For those of you don't know about lrnchat it is online chat that happens every Thursday night between 8:30-10pm EST / 5:30-7pm PST on Twitter. This is rather late for me in the UK (1.30-3.00 am), but when I looked at the real-time stream earlier in the evening, there were already some myth-busting tweets being posted using the #lrnchat hashtag, so I added some more!
- Myth "You need an LMS to do e-learning"
- Myth "You only think about social learning after you've done everything else"
- Myth "Open source learning systems are dangerous"
- Myth "e-learning is (only) about online courses"
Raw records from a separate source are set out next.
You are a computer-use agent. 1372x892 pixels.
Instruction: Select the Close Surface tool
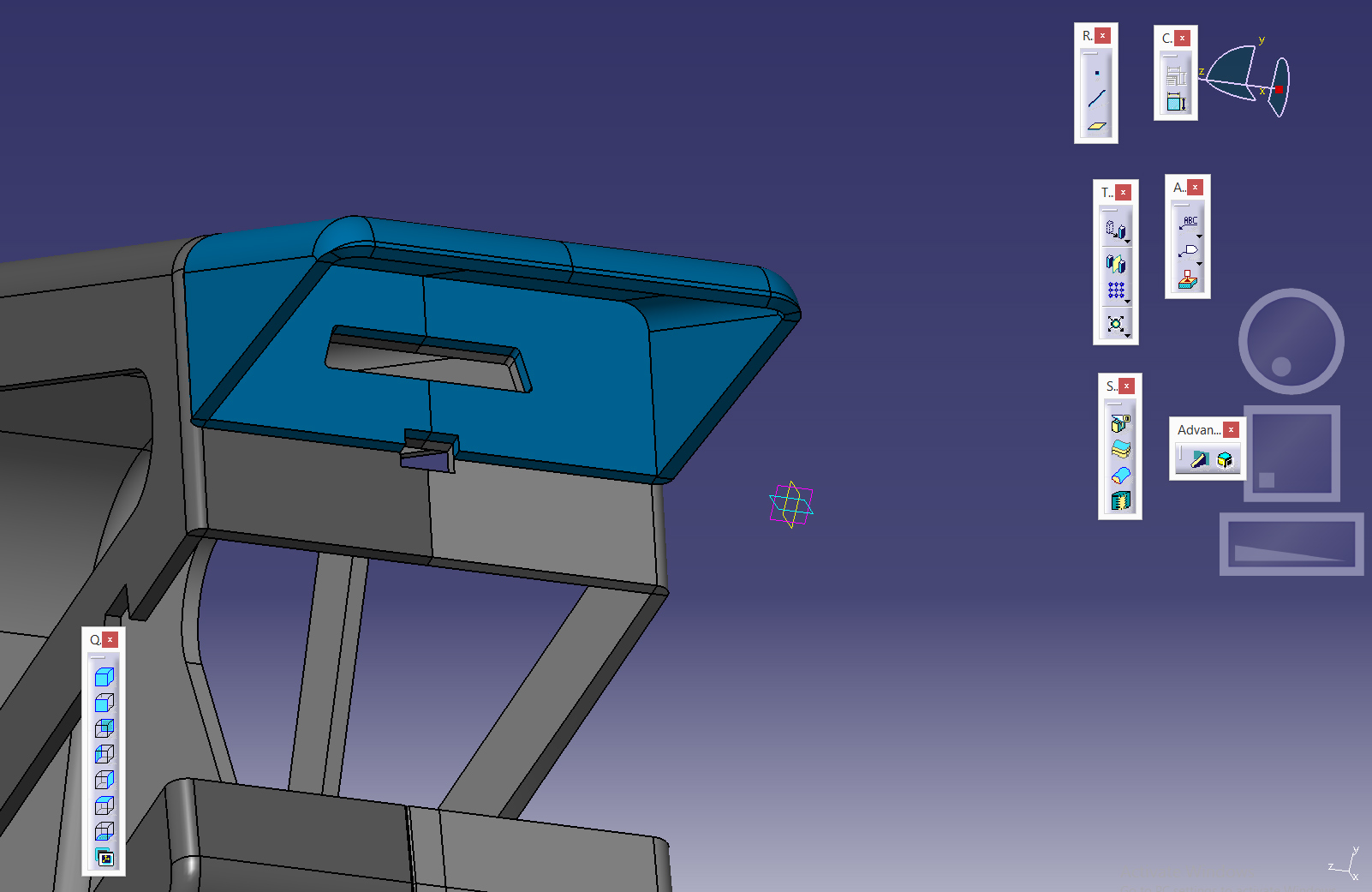pos(1120,475)
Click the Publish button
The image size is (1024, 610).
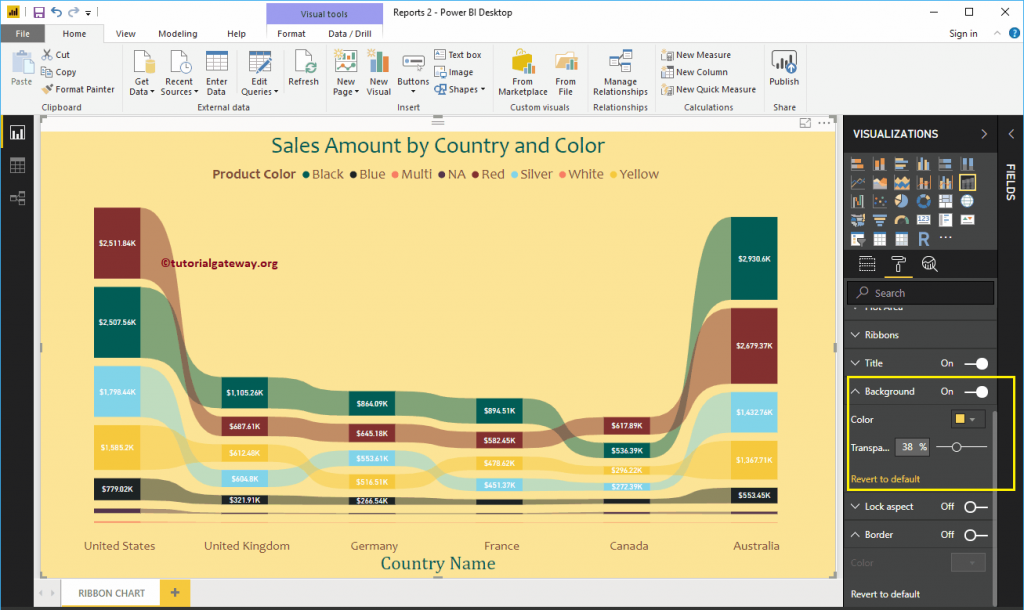pos(783,68)
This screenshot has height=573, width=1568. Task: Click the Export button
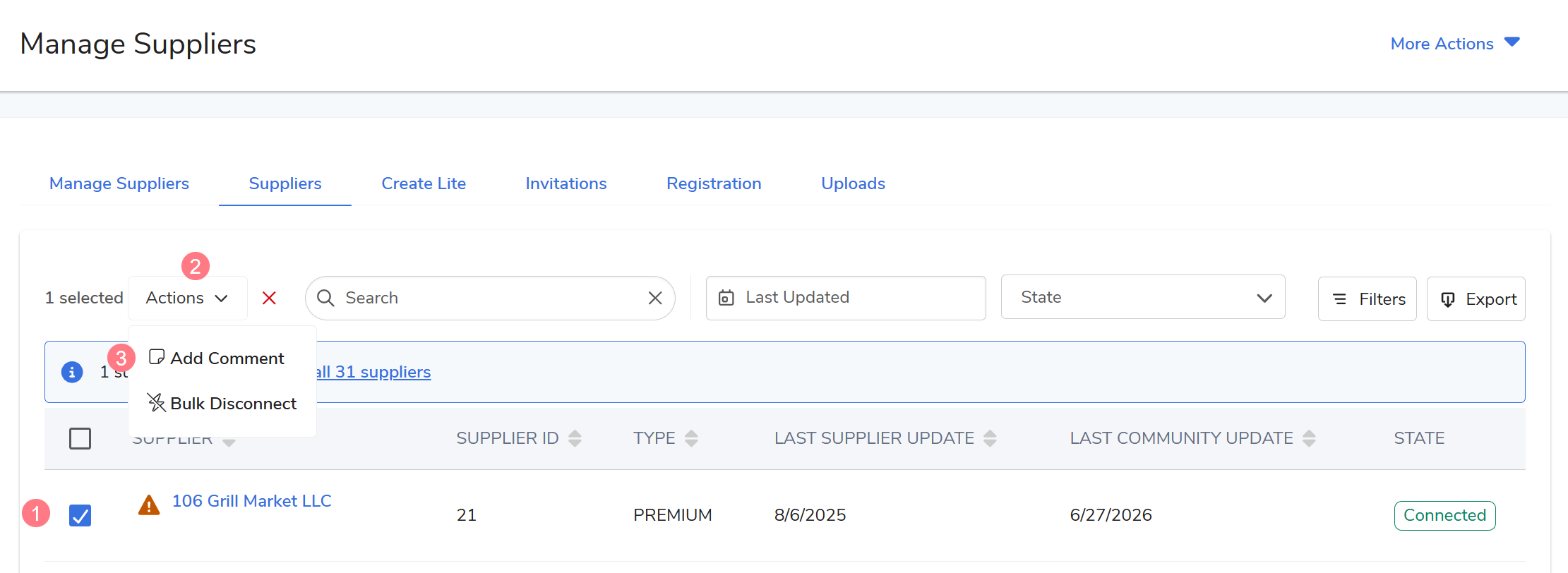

- Myth "Tracking learning course competions means people can perform"
- Myth "An LMS provides an 'enabling' learning environment"
- Myth "'Social' learning distracts from real learning"
- Myth "You only (e-)learn when someone tells you what to do and how to do it"
- Myth by L&D "Employees can't direct their own learning; they don't know what to learn"
- Myth "E-learning means spending lots of money and lots of time on creating the perfect course"
- Myth "Social learning is only for Gen Y/Millenials"
These and many other similar tweets created some early conversation before the formal lrnchat session began.
Although the lrnchat blog holds a transcript of the main session, unfortunatelely the real-time feed for the #lrnchat tag doesn't go back as far as our pre-discussion. Luckily though Guy Wallace @guywwallace captured some of it in a cartoon strip. I've embedded it below but if the right hand side has been cut off (ie you should be able to see 4 columns) then just click on the image to view it full size.
Looks like I missed a great #lrnchat last night. Thanks for giving us these Cliff Notes...and for sharing the Guys great cartoon. Love it!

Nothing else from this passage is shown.